There was a time not so very long ago when taking a poke at the Texas Republican Party Platform was worth half an hour of head shakes and guffaws and cold shivers up the spine.
Today, however, no need to go slumming. In its place, we've got the extremist national GOP Party Platform to deliver the same Texas-sized thrills.
It it weren't such a smear of our long ago cousins, one might be tempted to call the 2012 screed a Neanderthal platform. Practically every sentence has something to make one go hide in a cave.
If you read it and think perhaps your revulsion is an overreaction, try measuring your judgment at how bad it is by comparing it to the fulsome praise offered by right-wing party stalwarts. Anti-feminist Phyllis Schlafly, for instance, writes that it "may be the best one ever adopted." The National Rifle Association loves it. Freedomworks cheers that the Republican platform has adopted 11.5 of the 12 points of the tea party's Freedom Platform.
Michael Cooper at The New York Times compares this year's with the 1980 GOP platform, one that many of us viewed at the time as a thoroughly loathsome blueprint. Three decades down the road, however, and we're seeing how Republican leaders really feel about economics, equality, environment, energy, taxes, education, immigration.

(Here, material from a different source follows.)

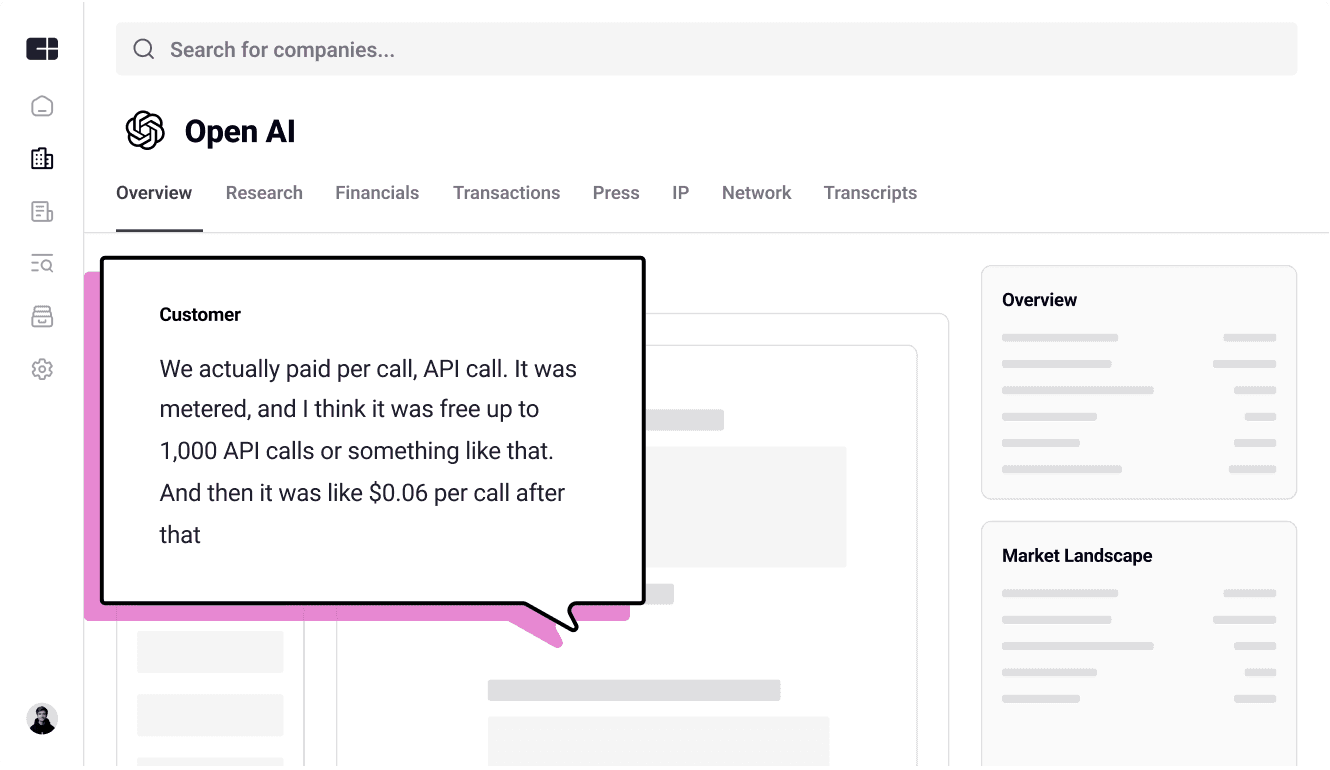Image resolution: width=1330 pixels, height=770 pixels.
Task: Click the search list sidebar icon
Action: 42,264
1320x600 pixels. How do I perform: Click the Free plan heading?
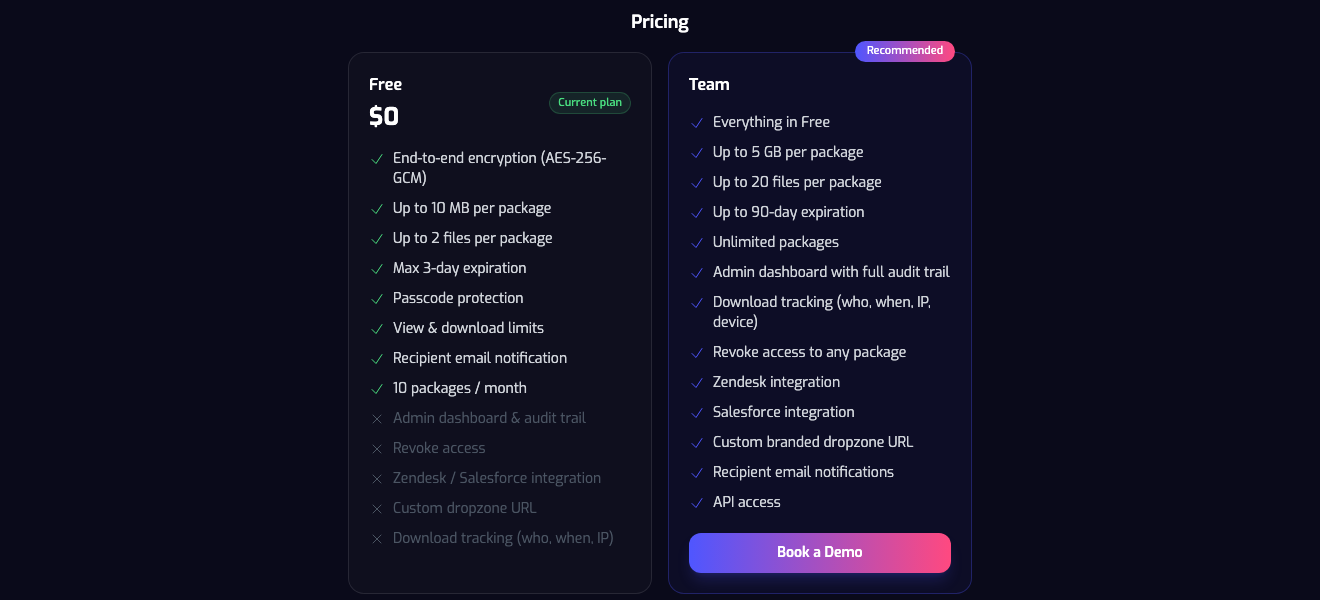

They are not pleased with the 21st Century so far.
It's long been argued that party platforms don't matter. Perhaps appalled by the extremism in his party's House Speaker John Boehner himself has suggested that nobody reads them anyway. So no big deal. Not everyone agrees:
But some political scientists say that party platforms do matter. Gerald M. Pomper, a professor emeritus of political science at Rutgers University, studied meaningful platform pledges from 1944 to 1976—and later updated his work by looking at the 1990s—and found that winning political parties try to redeem roughly 70 percent of their concrete platform pledges. Mr. Pomper said his work found that contrary to popular belief, party platforms should not be casually dismissed as meaningless.
“It seemed strange to me that people would have fights over platforms and would put in a lot of effort to try to influence them if they didn’t mean anything,” he said in an interview. “If they didn’t, why were practical people fighting over this? Putting something into the party platform is a pledge that you’re going to do something about it.”
Much of the 2012 Republican platform, more than 70 percent when one digs a little, is not stuff the party seeks to do but rather to undo. Dismantle decades of environmental, social and economic policies, at least as far back as the New Deal, in some cases further. This will supposedly take us back to the golden age of America when certain people knew their place and stayed there. Back to the days when nobody took note of the fact that the national convention of a major political party contained an endless sea of white faces.